> [Input data]
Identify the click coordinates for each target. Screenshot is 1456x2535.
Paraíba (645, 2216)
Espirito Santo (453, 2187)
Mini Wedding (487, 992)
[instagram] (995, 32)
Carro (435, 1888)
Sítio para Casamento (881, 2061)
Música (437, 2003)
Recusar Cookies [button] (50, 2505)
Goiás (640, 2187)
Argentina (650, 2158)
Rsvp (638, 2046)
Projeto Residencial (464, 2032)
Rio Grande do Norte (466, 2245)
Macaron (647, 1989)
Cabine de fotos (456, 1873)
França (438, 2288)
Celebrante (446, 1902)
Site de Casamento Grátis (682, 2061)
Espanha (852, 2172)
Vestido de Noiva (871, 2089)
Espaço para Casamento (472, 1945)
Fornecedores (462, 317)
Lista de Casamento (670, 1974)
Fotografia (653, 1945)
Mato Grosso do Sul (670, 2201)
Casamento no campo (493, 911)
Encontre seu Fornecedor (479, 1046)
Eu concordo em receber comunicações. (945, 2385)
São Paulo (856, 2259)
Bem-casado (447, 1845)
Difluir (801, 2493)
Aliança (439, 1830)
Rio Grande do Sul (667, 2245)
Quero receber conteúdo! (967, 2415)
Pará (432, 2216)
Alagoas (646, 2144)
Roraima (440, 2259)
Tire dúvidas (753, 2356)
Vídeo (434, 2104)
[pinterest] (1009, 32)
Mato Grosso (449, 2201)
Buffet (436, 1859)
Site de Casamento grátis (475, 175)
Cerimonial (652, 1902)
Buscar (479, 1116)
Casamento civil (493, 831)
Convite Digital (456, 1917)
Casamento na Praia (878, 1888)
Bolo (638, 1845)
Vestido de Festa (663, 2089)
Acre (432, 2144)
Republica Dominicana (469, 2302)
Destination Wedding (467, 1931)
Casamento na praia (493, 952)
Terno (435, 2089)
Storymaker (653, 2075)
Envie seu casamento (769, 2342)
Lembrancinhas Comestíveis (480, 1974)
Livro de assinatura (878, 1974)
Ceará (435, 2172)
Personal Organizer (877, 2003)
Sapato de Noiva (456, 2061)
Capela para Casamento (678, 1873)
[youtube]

> [Problem to solve] Retype the lines from the one containing "Cabine de fotos (456, 1873)" to the last line above. Change nothing and include no others.

> [Worked solution]
Cabine de fotos (456, 1873)
França (438, 2288)
Celebrante (446, 1902)
Site de Casamento Grátis (682, 2061)
Espanha (852, 2172)
Vestido de Noiva (871, 2089)
Espaço para Casamento (472, 1945)
Fornecedores (462, 317)
Lista de Casamento (670, 1974)
Fotografia (653, 1945)
Mato Grosso do Sul (670, 2201)
Casamento no campo (493, 911)
Encontre seu Fornecedor (479, 1046)
Eu concordo em receber comunicações. (945, 2385)
São Paulo (856, 2259)
Bem-casado (447, 1845)
Difluir (801, 2493)
Aliança (439, 1830)
Rio Grande do Sul (667, 2245)
Quero receber conteúdo! (967, 2415)
Pará (432, 2216)
Alagoas (646, 2144)
Roraima (440, 2259)
Tire dúvidas (753, 2356)
Vídeo (434, 2104)
[pinterest] (1009, 32)
Mato Grosso (449, 2201)
Buffet (436, 1859)
Site de Casamento grátis (475, 175)
Cerimonial (652, 1902)
Buscar (479, 1116)
Casamento civil (493, 831)
Convite Digital (456, 1917)
Casamento na Praia (878, 1888)
Bolo (638, 1845)
Vestido de Festa (663, 2089)
Acre (432, 2144)
Republica Dominicana (469, 2302)
Destination Wedding (467, 1931)
Casamento na praia (493, 952)
Terno (435, 2089)
Storymaker (653, 2075)
Envie seu casamento (769, 2342)
Lembrancinhas Comestíveis (480, 1974)
Livro de assinatura (878, 1974)
Ceará (435, 2172)
Personal Organizer (877, 2003)
Sapato de Noiva (456, 2061)
Capela para Casamento (678, 1873)
[youtube]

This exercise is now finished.